ConA-induced DNT suppressed T-cell proliferation and protected hepatocytes from T cell-mediated injury in vitro. In vitro hepatocytes cytotoxic assay was assessed by Annexin V staining-positive cells. DNT (from CD45.2 C57BL/6 mice) protected hepatocytes from damage ((a), gating on CD45.1CD3 hepatocytes) caused by ConA-activated syngeneic splenocytes. Results are expressed as mean±S.D. of triplicate cultures ((b), P=0.005) and are representative of three experiments with similar results. Suppressive function of DNT was assessed by EdU incorporation assay (c and d). Naïve CD3+ T cells from CD45.1 C57BL/6 mice were cultured with or without DNT in the presence of anti-CD3 (5 μg/ml) and anti-CD28 (2 μg/ml) for 72 h. Edu was added to the wells for 18 h before harvest.

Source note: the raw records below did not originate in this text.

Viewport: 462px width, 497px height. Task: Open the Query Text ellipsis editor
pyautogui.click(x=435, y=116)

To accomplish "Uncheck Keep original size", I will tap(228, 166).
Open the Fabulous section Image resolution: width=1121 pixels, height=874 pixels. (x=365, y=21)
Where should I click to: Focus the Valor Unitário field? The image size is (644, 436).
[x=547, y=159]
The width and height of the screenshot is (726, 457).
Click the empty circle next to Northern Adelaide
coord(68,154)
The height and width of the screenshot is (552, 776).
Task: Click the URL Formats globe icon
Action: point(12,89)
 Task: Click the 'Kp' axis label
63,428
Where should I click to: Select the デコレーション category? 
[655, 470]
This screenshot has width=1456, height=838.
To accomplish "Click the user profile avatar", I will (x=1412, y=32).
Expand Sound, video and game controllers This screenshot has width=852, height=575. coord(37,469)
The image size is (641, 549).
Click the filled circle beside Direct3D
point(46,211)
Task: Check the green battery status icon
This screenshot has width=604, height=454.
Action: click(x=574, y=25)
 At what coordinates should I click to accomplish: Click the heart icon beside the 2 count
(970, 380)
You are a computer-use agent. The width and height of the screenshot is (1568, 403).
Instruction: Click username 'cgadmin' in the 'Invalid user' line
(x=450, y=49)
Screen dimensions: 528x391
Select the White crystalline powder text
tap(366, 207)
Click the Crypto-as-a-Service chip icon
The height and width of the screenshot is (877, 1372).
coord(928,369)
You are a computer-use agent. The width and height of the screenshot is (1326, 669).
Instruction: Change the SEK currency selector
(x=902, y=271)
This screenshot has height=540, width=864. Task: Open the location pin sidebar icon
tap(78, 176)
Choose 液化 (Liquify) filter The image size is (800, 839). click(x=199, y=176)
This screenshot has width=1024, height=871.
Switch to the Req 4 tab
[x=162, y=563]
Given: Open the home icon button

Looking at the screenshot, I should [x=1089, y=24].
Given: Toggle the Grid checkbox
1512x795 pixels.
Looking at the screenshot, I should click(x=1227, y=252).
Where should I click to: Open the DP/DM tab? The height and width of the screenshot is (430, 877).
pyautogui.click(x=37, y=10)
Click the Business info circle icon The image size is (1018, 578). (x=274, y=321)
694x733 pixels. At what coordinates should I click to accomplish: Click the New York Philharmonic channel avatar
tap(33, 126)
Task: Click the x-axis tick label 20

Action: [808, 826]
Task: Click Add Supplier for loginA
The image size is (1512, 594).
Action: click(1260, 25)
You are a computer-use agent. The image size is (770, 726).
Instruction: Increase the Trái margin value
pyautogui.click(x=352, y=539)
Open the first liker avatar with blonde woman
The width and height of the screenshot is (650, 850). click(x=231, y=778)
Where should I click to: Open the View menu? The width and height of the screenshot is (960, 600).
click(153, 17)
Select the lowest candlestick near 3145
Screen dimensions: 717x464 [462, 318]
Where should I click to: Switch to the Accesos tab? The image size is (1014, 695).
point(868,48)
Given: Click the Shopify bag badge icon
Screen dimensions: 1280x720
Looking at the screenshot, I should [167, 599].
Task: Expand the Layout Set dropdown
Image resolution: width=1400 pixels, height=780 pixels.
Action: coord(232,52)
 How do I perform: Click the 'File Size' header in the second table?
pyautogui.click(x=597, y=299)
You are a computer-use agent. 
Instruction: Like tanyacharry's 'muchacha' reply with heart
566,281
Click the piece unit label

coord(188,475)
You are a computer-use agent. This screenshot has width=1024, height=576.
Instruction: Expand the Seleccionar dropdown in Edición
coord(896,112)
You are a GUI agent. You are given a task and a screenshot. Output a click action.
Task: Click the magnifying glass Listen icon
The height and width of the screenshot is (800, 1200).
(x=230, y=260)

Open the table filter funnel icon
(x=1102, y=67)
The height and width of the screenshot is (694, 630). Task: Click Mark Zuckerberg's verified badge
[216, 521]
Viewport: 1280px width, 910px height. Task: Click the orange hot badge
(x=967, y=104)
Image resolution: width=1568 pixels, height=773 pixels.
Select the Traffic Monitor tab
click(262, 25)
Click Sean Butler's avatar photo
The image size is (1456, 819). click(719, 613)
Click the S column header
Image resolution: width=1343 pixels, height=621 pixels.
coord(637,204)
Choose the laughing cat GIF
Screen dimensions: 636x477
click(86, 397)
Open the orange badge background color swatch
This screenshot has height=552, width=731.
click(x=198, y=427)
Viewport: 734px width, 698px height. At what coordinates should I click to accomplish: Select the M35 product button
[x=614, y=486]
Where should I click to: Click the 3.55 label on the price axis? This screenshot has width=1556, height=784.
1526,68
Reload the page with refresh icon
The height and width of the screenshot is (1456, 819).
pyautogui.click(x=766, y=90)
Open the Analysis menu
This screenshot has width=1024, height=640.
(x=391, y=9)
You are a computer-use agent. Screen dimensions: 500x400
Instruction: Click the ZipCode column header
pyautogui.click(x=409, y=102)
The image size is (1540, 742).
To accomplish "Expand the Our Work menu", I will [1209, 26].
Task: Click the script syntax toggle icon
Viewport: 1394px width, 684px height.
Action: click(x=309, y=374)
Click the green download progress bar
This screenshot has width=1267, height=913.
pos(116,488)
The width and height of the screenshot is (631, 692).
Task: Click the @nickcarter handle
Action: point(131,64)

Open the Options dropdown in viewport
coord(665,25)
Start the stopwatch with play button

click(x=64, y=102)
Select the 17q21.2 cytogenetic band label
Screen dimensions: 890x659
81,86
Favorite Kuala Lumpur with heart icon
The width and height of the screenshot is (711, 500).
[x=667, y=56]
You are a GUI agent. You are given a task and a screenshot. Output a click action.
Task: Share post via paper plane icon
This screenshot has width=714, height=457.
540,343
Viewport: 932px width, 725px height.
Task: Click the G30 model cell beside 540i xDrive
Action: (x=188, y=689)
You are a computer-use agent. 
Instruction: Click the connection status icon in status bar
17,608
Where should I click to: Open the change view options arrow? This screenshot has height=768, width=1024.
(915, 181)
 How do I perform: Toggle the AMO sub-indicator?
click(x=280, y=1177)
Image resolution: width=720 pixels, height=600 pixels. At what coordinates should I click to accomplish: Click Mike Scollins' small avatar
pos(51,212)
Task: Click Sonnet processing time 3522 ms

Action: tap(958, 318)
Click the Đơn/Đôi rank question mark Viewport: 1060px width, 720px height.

Results are expressed as mean±S.D. of triplicate cultures and are representative of three experiments with similar results. (**P<0.01, *P<0.05)

DNT induced by ConA challenge are converted from CD4+ rather than CD8+ T cells

To examine the origin of the increased DNT, highly purified (>98% purity) CD3+, CD4+ or CD8+ T cells from GFP+C57BL/6 mice were adoptively transferred to WT C57BL/6 mice, followed by ConA injection. As shown in Figure 4a, 48 h after ConA administration, we observed that 3.26% of the total GFP+CD3+ T cells were DNT in the spleen, from the adoptive transfer group. In the GFP+CD4+ T-cell adoptive transfer group, DNT reached 4.87% of the total GFP+CD3+ T cells, whereas almost no (0.11%) GFP+DNT appeared in the GFP+CD8+ T-cell adoptive transfer group.

Figure 4.

Figure 4

Open in a new tab

ConA-induced DNT were converted from CD4+ rather than CD8+ T cells both in vivo and in vitro, and the conversion of CD4+ T cells to DNT was APC-dependent and modulated by the OX40/OX40L interaction. GFP+CD4+ cells, but not CD8+ T cells, were converted into DNT in vivo after ConA treatment (a). Conversion from CD4+ T cells to DNT was observed only in the presence of splenocytes in our in vitro co-culture system. This conversion was significantly reduced when the OX40–OX40L interaction was blocked (b). Accordingly, conversion from OX40-KO CD4+T cells into DNT was significantly reduced in vivo (c).The results reported are representative of three experiments with similar results

To further investigate the mechanism of conversion from CD4+ T cells to DNT after ConA stimulation, DNT induction tests were performed in vitro. CD45.2+ CD4+ T cells (>98% purity) from WT C57BL/6 mice were cultured alone under ConA stimulation. No CD4+ T-cell proliferation or DNT conversion was observed. Next, we co-cultured CD4+ T cells with syngeneic splenocytes from CD45.1 C57BL/6 mice under ConA stimulation (5 μg/ml). After several rounds of proliferation, 8.06% of CD45.2+ T cells were DNT (Figure 4b). This result suggested that conversion from CD4+ T cells to DNT was dependent on antigen-presenting cells (APCs), and that conversion only occurred after several rounds of proliferation. It is important to note that parallel studies were also performed on CD8+ T cells, and no conversion from CD8+ T cells to DNT occurred (data not shown).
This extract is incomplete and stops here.